Аль-Хайтам ставит поднос на прикроватную тумбу и начинает говорить.
— Кавех, я слышал ваш разговор с Тигнари, — Хайтам видит, как бледнеет и без того белое лицо. — Ты опять решаешь всё за других. — Секретарь вздыхает перед признанием, как перед прыжком в воду со скалы. — Ты нужен мне, я люблю тебя и готов помогать тебе. Вчера я напугался, что ты умрёшь и я этого не хочу, мне не станет легче, если ты уйдёшь, никому не станет. Мы вместе выплатим долги, решим проблемы, мы со всем вместе справимся, только больше не… — Хайтам осторожно проводит рукой по бинтам «пытайся убить себя» висит в воздухе, но духовных сил произнести это секретарь не находит. Он поднимает взгляд на Кавеха, чей взгляд наполнен восторгом и неверием в своё счастье одновременно.
— Ты правда говоришь мне это, ты не смеёшься надо мной? — Рука Кавеха отпускает вилку и безвольно падает на кровать. Аль-Хайтам кладёт сверху свою ладонь, осторожно царапая ногтями край бинтов, борясь с желанием поцеловать эти руки, ведь архитектору определённо больно.
— Правда, я серьёзно. — Хайтаму нравится, как у глаз Кавеха появляются морщинки от счастливой улыбки. Улыбка на этом лице всегда предпочтительней, чем слёзы, чем боль, чем отчаяние, только приподнятых уголков чужих сухих губ хватает, чтобы на душе стало теплее.
— Я тебя тоже. — Так тихо, словно после этого Хайтама мог кто-нибудь украсть.
Получить признание от Кавеха оказалось несравнимо легче, чем уговорить на то, что долг они теперь платят вместе, но Хайтам справился.

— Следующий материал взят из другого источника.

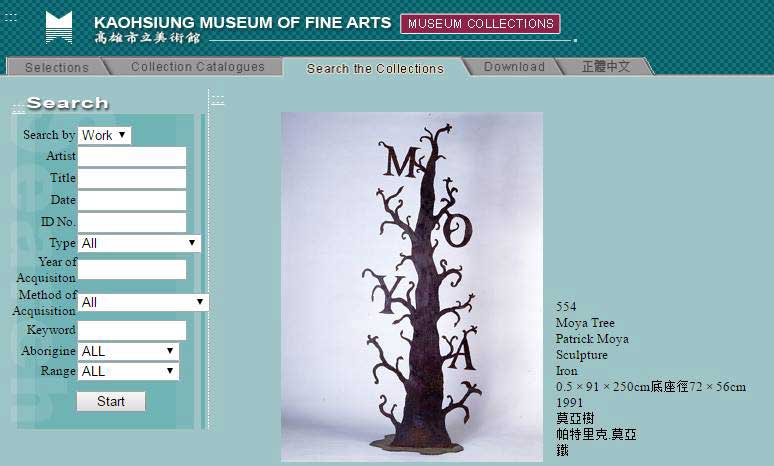The width and height of the screenshot is (774, 466).
Task: Click the Date input field
Action: [132, 200]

Вечером, проводив Сайно и Тигнари (у Нилу была репетиция и Хайтам был тому очень рад), пара немного прогуливается, столько, насколько хватает сил у Кавеха, любуется закатом (хотя секретарь Академии так и не может до конца проникнуться всей атмосферой и понять, чему так улыбается Кавех, но в этот раз он момент не портит, позволяя себя поцеловать в уголок губ и считает, что именно в этом и есть вся прелесть).